Meeting ACX Audio Submission Requirements

I am looking to record my first audio file for ACX and i see ACX has a list of requirements, including the 4 below. how do I determine if my recording meets these? as the audacity screen shows my recordings all between 1.0 and -1.0.


  1. Each file must measure between -23dB and -18dB RMS.
    Put simply, all files must fall within a specific volume range. By keeping all files within this range - not too loud and not too soft - listeners won’t have to constantly adjust the volume of their playback device.

  2. Each file must have peak values no higher than -3dB.
    By leaving this headroom you’ll reduce the possibility of distortion, which can reduce the quality of the listening experience. This headroom is also needed to ensure files are successfully encoded.

  3. Each file must have a noise floor no higher than -60dB RMS.
    Noisy files that contain background sounds and other distractions make it difficult for listeners to focus on the material.

  4. Each file must be 192kbps or higher 44.1kHz MP3, Constant Bit Rate (CBR).
    Before going on sale in the Audible store, titles are encoded in a variety of formats that customers have the option of downloading. 192kbps (or higher), Constant Bit Rate MP3 files are required so this encoding process works without error. You may upload 256kbps or 320kbps files if you’d like, but the difference in quality heard by listeners will be negligible. Please see our tutorial for creating MP3s to our spec if this work is unfamiliar to you.

[u]Recommended Audiobook Mastering Process[/u]

That will nail your peak and RMS levels every time. Noise is often a trickier issue and since the mastering process usually tends to boost the overall level it will also boost the noise.

Yes. Noise the hard one for home readers. In English, your background noise has to be a thousand times quieter than your voice. It’s not unusual for your laptop fan to be louder than that.

Those are the hardware restrictions generally tested by a robot, but after you pass that, you also have to pass Human Quality Control. That’s when an actual person listens to your work to make sure you can read out loud in a pleasant manner, and without tongue-ticks, lip smacks, and other mouth problems.

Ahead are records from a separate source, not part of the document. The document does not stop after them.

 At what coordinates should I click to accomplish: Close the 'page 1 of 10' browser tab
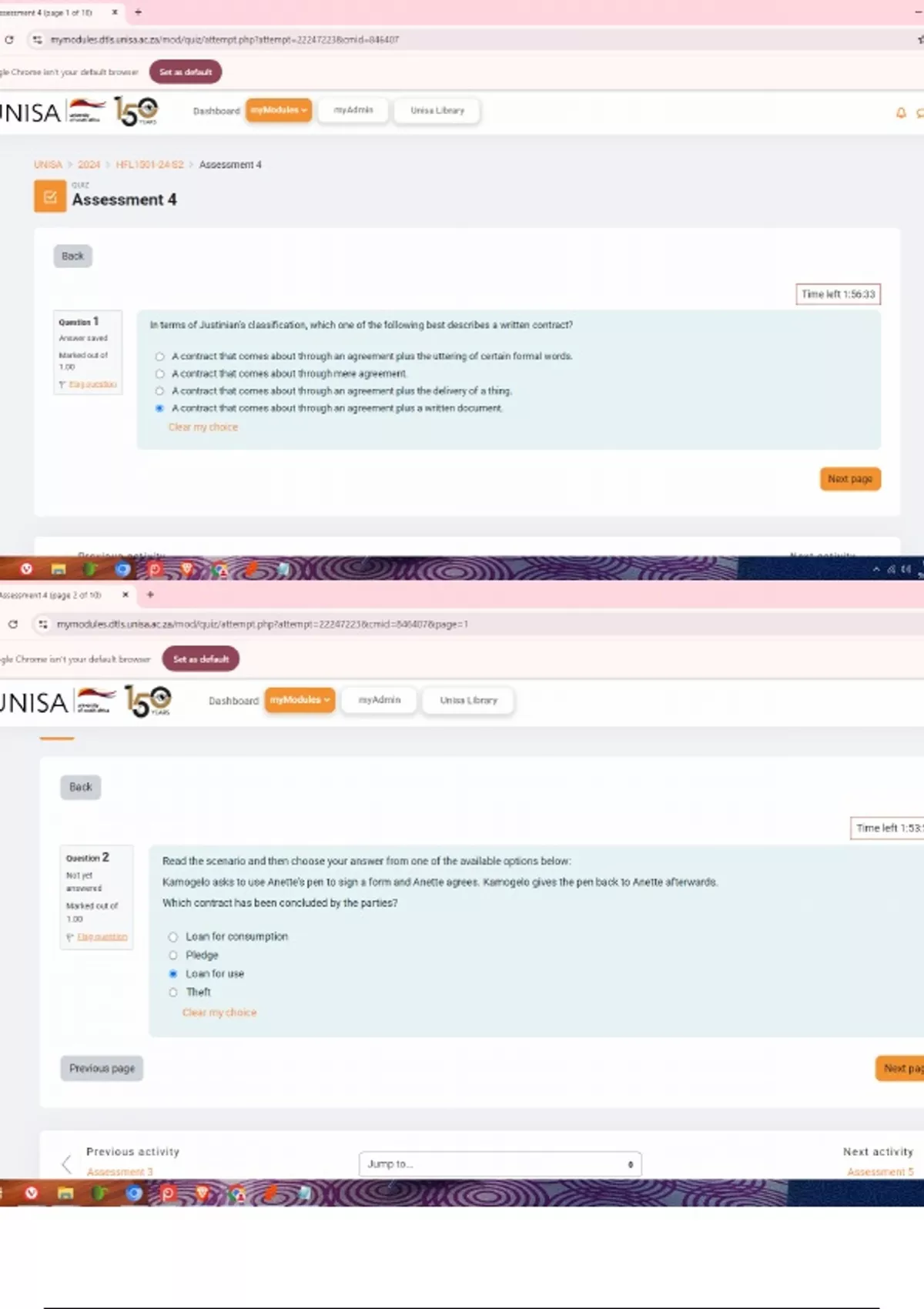pos(115,12)
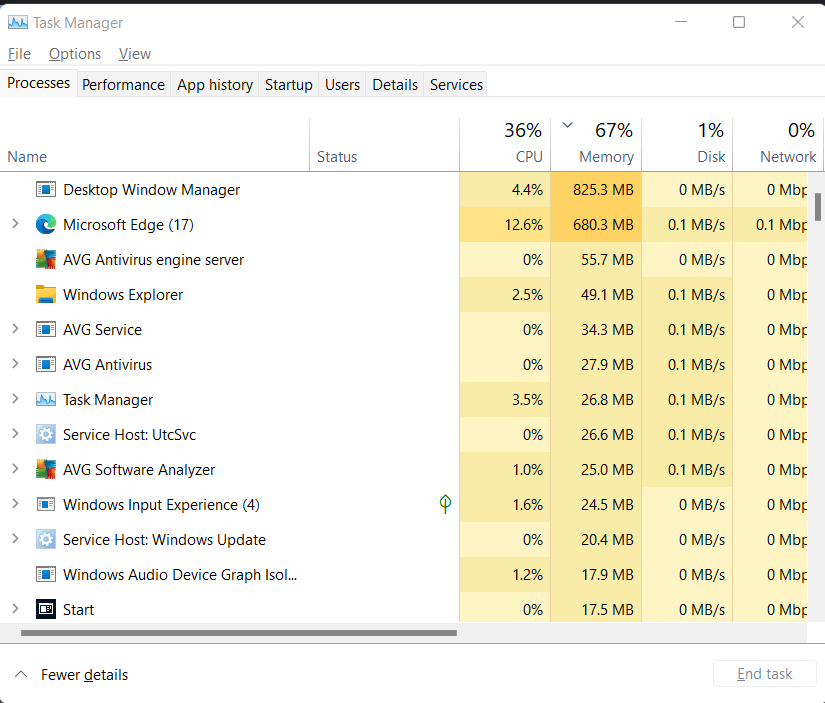Viewport: 825px width, 703px height.
Task: Expand the AVG Service process entry
Action: pyautogui.click(x=15, y=329)
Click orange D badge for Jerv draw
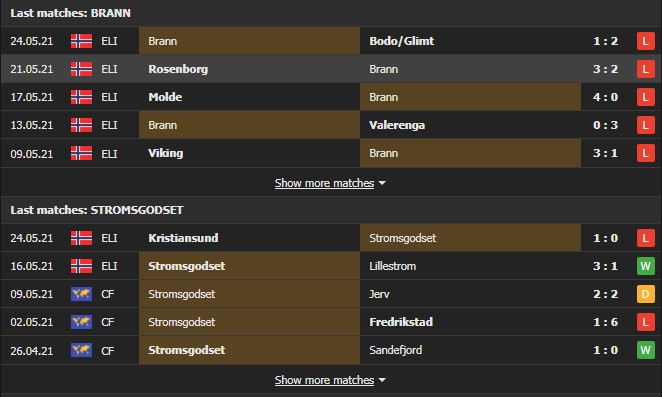This screenshot has height=397, width=662. pos(646,294)
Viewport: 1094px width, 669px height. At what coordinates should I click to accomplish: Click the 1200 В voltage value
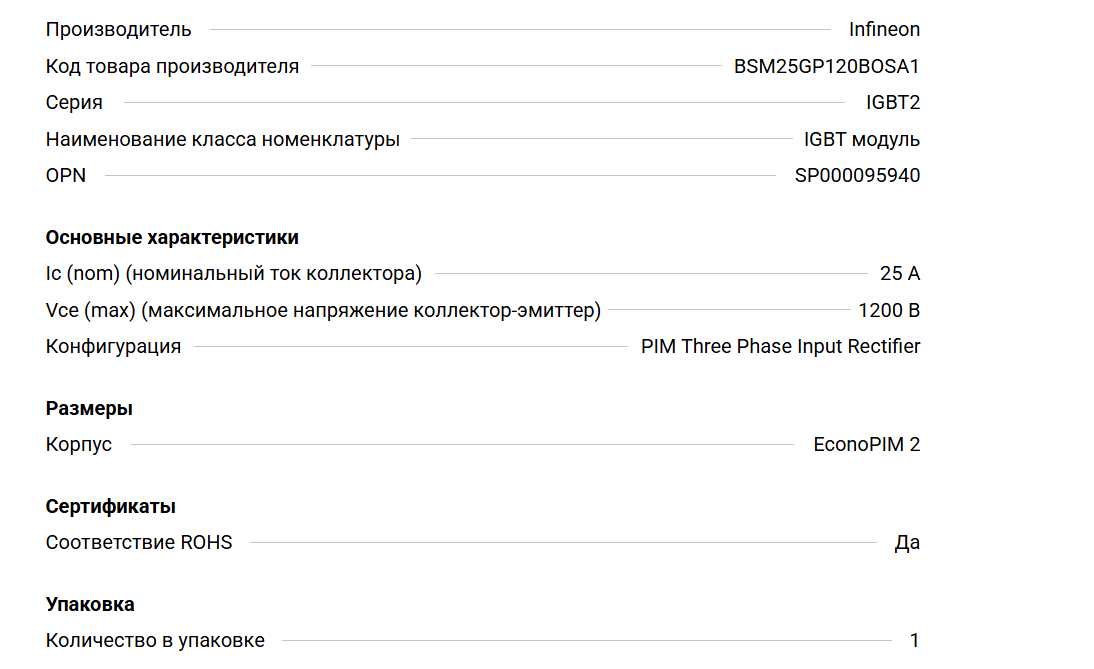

As of the sickness there are two other hurdles. ACX will no longer accept an “audition” or short reading to make sure you’re on the right track, and your work has to be available for me to buy on Amazon before you submit.

You can’t read a cookbook.

This is a posting of the kinds of works they will not accept (scroll down).

If you’re set up, you can post a very short voice test on the forum to get rolling.

Read down the blue links. They’re very short.


audacity screen shows my recordings all between 1.0 and -1.0.

That may be slightly too high. A good goal is blue wave peaks around -6dB or 50%.


That’s an actual voice which was slightly non-symmetrical toward high (normal for some people). The bouncing sound meter should occasionally try to turn yellow.

This slightly lower voice volume standard means you can make a mistake and not create sound damage. You should never have your waves touch 100%, either direction, ever.


i read this master process article but i still dont see how you set the Bit Rate for my recordings - for example, how do I ensure Constant Bit Rate (versus VBR) and ensure Bit Rate is 192kbs or higher.

See my reply here:

follow up question - i went through Audiobook Mastering page - and I set all the Effects as instructed - however, one setting continues to change no matter how many times I set it -

Effect > Loudness Normalization…: Normalize RMS to -20dB > OK

everytime i record and do this check, its getting reset to -20 LUFS - then i have to change the dropdown to perceived Loudness, back to Loudness in order to change from LUFS to db.

any idea why this would keep happening??

any idea why this would keep happening??

Yes. That is an actual bug. Unintentional evil software behavior experienced by multiple people on multiple machines. That will be gone in Audacity 3.